Le vote n’a pas eu lieu dans les quatre comtés de l’Ouest. Faute d’électeurs, restés chez eux à l’appel de Raila Odinga, mais aussi de bureaux de vote, désertés par les agents de la Commission électorale, effrayés. Si les premiers chiffres donnent Uhuru Kenyatta vainqueur à 98 %, les habitants de Bondo ne se sentent pas concernés par le résultat de ce scrutin dont ils nient la légalité, rappelant que l’élection doit avoir lieu dans toutes les circonscriptions pour être validée. « Nous défendons la Constitution et ce vote sera contesté devant la Cour Suprême et annulé », assure John Mwai, un homme d’affaires intime de « Baba » (père) et de sa femme Ida, qu’il reçoit régulièrement dans son grand jardin ombragé. Pour ce notable qui porte volontiers une arme à la ceinture afin d’« assurer sa sécurité », l’annonce, vendredi soir, d’un report sine die du vote dans la région est un non-événement : « Il n’y aura pas d’élection ici, il y aura une grande résistance et ceux de la Commission électorale resteront invisibles. »

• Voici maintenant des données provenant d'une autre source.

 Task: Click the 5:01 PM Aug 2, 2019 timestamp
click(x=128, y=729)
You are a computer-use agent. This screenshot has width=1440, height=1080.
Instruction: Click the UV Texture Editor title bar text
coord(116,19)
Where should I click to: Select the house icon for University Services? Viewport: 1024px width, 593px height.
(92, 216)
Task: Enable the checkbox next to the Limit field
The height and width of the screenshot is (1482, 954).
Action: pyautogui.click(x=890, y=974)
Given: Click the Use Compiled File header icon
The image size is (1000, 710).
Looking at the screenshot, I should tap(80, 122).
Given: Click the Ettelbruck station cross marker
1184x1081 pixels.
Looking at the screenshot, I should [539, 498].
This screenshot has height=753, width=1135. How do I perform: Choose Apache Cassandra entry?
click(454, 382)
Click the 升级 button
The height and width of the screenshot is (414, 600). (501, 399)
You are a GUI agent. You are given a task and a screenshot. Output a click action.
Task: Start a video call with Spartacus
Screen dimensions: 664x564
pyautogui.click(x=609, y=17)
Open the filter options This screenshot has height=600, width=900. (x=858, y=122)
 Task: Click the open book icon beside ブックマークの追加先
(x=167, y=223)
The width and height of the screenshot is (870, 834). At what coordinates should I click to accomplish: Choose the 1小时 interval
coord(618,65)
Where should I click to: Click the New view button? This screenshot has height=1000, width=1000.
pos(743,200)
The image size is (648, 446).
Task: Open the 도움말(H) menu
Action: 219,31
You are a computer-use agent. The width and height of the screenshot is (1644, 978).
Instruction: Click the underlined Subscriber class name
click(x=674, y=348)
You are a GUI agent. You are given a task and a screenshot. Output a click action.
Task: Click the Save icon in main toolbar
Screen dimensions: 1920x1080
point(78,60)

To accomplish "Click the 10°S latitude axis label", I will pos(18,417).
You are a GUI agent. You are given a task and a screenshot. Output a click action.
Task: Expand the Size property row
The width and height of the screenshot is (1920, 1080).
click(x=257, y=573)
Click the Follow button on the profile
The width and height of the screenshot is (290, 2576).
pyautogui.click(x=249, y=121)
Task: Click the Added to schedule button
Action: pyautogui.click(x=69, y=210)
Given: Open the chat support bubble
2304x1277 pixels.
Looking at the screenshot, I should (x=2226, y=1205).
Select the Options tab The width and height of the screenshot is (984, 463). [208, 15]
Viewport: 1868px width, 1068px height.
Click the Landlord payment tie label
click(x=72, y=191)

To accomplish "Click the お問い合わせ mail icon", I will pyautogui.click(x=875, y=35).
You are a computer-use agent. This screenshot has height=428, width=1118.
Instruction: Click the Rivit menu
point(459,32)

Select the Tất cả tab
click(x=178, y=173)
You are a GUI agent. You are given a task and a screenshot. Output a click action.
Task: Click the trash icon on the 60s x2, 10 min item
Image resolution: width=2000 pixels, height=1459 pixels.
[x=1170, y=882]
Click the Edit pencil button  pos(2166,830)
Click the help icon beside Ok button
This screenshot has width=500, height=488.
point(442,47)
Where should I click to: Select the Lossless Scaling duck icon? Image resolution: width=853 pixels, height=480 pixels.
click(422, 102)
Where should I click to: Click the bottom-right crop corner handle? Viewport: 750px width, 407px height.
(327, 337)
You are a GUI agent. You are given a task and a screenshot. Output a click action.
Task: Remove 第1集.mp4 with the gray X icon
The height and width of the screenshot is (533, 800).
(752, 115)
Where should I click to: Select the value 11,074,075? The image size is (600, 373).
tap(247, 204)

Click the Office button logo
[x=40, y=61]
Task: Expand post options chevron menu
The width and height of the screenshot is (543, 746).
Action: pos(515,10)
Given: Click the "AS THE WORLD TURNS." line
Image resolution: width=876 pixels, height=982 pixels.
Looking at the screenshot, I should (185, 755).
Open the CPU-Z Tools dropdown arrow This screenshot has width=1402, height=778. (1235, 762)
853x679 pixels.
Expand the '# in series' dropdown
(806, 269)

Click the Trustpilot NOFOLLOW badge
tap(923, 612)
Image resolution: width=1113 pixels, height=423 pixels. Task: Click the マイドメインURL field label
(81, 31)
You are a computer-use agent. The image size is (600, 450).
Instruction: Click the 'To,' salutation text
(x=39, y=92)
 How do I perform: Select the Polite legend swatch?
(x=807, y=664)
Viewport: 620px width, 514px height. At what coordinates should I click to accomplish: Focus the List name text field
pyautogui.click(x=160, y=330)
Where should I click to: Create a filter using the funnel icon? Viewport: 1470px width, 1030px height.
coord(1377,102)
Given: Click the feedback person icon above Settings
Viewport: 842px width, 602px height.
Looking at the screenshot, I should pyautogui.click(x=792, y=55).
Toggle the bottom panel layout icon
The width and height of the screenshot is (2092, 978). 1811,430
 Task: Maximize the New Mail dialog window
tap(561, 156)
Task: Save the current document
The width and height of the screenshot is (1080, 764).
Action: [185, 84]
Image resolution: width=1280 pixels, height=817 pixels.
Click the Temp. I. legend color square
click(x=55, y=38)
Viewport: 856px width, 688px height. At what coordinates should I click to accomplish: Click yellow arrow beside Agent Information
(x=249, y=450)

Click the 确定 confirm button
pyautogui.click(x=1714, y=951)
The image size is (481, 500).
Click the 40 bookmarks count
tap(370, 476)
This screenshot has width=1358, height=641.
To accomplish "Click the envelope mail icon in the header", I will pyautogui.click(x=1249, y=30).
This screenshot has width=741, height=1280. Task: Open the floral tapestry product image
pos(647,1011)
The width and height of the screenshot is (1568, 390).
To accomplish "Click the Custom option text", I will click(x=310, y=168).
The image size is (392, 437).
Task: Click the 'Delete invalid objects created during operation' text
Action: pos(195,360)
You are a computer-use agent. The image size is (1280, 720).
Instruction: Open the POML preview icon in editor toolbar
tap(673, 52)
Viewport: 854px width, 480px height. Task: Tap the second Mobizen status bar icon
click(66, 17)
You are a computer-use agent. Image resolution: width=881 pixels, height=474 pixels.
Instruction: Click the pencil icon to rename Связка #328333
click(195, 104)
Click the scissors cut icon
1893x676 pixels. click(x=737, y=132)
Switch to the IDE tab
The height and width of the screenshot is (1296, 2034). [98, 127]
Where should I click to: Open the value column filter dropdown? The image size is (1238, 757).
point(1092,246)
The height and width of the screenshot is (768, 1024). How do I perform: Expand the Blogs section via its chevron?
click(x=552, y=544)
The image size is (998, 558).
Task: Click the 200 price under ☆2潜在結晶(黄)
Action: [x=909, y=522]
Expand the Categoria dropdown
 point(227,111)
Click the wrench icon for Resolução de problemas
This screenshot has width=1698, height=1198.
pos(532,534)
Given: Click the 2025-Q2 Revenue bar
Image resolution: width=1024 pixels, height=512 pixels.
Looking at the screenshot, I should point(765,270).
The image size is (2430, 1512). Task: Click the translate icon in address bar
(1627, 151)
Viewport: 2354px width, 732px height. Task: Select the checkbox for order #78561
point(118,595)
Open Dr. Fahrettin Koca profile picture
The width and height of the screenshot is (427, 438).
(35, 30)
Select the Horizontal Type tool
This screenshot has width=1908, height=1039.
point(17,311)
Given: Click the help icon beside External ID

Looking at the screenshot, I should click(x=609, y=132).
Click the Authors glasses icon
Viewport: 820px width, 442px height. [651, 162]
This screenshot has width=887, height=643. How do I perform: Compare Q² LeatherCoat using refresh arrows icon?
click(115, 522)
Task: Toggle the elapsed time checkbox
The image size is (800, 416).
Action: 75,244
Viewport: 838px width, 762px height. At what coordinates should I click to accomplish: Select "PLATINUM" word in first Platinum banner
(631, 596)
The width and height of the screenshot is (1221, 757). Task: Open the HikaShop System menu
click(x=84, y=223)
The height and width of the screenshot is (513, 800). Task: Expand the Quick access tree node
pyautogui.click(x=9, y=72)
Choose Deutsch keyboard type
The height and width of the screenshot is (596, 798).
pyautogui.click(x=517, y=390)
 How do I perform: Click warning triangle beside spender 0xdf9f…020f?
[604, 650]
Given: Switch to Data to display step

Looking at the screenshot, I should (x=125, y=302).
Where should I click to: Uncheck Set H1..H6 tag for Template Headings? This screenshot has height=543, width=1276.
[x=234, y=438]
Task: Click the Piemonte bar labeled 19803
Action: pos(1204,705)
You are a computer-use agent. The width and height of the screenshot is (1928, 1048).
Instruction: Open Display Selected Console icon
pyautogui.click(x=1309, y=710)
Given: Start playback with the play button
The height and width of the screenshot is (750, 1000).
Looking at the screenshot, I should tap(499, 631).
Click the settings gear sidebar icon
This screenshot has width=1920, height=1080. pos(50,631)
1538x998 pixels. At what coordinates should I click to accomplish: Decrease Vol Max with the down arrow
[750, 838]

Cette rupture, avec d’un côté un Kenya qui a voté et de l’autre une province entière qui refuse de participer, va jusqu’à attiser chez les habitants de Bondo l’aspiration indépendantiste. Sur son portable, John Mwai conserve précieusement la carte de ce qu’il appelle la « République du peuple du Kenya », un croissant englobant l’Ouest, le Sud ainsi qu’une partie de l’Est du pays, et isolant le Kenya central, à majorité kikuyu. Difficile de dire si cette antienne, jamais disparue depuis la proclamation de l’indépendance il y a 54 ans et régulièrement agitée jusque dans les sphères officielles, aurait plus de chances de se concrétiser aujourd’hui que par le passé. Pour le professeur Francis Owino, la sécession reste « une menace » : « Nous ne la voulons pas mais nous l’utilisons comme une arme ». Une dernière carte brandie contre le pouvoir, à l’heure où l’issue de la crise politique est encore plus incertaine qu’avant le scrutin du 26 octobre.